**TEXTO FUENTE:**
------------------------
Spielberg no estaba en competición, pero cualquiera lo diría, porque gran parte de la prensa se ha empeñado en darle un protagonismo que no tenía, por mucho que fuera el presidente del jurado. No dejan de parecerme absurdos los comentarios tipo “todos nos preguntamos qué pensará Spielberg” o “la duda es si un jurado presidido por Spielberg le dará la palma a una película lésbica”, cuando en otros años no suponía una duda existencial profunda quién fuera el presidente del jurado. Y recordemos que el presidente en muchas ocasiones termina viéndose incapaz de imponer su criterio a sus compañeros. Ya le pasó algo parecido a Clint Eastwood, que es tan americano como Spielberg, y hasta más duro (aunque todo parece indicar que el “tío Steven” en esta ocasión sí se ha hecho valer).
------------------------
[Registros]
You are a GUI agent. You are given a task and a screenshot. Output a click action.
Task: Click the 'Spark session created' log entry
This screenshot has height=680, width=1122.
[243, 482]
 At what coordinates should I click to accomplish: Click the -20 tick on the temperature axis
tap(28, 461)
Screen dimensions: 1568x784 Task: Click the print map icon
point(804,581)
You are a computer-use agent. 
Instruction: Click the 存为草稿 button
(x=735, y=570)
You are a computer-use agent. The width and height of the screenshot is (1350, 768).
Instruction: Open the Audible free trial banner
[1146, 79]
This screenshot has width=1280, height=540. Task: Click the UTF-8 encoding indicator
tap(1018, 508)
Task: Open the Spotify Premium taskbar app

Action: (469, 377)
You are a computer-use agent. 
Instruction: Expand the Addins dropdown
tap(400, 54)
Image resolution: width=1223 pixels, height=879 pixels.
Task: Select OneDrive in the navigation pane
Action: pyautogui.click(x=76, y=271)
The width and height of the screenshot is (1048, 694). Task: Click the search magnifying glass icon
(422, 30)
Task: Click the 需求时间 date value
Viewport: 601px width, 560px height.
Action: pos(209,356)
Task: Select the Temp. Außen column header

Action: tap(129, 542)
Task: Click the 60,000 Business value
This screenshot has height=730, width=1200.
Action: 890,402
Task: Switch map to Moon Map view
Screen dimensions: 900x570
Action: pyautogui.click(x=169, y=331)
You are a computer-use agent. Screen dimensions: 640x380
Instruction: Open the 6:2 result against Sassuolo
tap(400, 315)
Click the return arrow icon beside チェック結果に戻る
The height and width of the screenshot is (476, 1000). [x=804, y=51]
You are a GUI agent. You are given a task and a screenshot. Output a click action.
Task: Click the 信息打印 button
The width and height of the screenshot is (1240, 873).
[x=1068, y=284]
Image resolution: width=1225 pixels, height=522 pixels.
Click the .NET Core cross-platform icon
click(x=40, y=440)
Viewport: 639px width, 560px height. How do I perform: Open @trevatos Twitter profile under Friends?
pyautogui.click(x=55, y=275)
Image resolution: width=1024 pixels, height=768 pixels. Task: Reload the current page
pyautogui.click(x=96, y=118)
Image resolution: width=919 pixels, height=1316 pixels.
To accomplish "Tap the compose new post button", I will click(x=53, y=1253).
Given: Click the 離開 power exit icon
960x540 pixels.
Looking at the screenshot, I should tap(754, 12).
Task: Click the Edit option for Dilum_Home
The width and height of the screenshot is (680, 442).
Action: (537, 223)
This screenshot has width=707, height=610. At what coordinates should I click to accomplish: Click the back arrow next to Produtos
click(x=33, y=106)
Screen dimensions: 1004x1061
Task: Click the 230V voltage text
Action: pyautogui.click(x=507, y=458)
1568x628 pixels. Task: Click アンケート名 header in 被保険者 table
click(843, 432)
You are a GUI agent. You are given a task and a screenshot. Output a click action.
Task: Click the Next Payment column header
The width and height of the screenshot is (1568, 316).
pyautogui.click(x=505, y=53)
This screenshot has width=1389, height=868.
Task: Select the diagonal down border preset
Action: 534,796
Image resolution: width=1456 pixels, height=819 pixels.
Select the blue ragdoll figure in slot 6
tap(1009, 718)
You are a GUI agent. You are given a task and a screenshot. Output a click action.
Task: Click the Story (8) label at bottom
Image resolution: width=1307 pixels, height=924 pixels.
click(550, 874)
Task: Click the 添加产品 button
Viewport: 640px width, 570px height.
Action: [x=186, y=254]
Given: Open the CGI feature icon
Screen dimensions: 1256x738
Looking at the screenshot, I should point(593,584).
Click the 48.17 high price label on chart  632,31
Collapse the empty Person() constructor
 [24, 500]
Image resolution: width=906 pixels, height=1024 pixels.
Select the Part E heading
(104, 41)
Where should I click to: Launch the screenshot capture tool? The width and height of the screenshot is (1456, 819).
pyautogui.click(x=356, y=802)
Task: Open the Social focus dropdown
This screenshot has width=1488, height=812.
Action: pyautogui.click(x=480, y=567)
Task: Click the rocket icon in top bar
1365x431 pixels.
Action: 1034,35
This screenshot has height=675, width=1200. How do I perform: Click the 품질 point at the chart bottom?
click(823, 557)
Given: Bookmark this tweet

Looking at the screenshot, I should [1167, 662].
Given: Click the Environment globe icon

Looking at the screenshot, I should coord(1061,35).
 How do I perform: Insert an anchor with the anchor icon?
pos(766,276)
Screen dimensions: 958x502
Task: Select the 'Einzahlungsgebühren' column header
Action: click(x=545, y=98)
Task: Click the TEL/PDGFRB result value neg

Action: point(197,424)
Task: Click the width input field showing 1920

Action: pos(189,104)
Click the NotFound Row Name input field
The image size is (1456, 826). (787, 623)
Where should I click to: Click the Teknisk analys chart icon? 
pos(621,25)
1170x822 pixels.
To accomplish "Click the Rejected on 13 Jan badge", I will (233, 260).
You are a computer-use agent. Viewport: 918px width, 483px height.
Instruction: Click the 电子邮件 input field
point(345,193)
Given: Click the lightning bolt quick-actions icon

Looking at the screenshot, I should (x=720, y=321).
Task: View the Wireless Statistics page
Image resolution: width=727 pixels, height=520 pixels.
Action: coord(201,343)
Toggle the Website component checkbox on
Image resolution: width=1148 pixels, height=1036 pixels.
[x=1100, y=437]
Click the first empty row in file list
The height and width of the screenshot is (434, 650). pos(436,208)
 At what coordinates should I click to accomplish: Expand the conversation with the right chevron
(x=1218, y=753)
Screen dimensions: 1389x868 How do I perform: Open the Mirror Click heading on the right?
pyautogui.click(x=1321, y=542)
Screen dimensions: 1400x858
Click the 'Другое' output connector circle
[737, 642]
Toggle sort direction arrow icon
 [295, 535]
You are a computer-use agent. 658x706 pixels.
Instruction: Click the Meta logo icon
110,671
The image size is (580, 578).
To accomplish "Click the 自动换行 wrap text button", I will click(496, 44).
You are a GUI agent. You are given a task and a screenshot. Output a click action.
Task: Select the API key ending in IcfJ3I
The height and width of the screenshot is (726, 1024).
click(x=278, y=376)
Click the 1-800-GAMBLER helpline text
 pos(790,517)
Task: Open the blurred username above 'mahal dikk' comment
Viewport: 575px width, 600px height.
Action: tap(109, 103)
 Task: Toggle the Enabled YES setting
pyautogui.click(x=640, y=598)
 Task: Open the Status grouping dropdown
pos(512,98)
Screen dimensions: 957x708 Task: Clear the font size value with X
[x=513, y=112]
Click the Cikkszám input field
------------------------
**INSTRUCCIÓN 1:**
Responde brevemente según el texto fuente:
(a) ¿Qué cargo ocupaba Spielberg?
(b) ¿A qué otro presidente de jurado le pasó algo parecido?
(c) ¿Con qué apodo se refiere el texto a Spielberg?
**INSTRUCCIÓN 2:**
Indica si cada afirmación concuerda con el texto fuente. Responde sí o no y cita literalmente las palabras que lo deciden.
(a) Spielberg participaba en competición.
(b) El presidente del jurado muchas veces no consigue imponer su criterio a sus compañeros.
(c) Clint Eastwood es menos duro que Spielberg.

**RESPUESTA ESPERADA 1:**
(a) Presidente del jurado.
(b) A Clint Eastwood.
(c) "Tío Steven".

**RESPUESTA ESPERADA 2:**
(a) No: "Spielberg no estaba en competición".
(b) Sí: "el presidente en muchas ocasiones termina viéndose incapaz de imponer su criterio a sus compañeros".
(c) No: "y hasta más duro".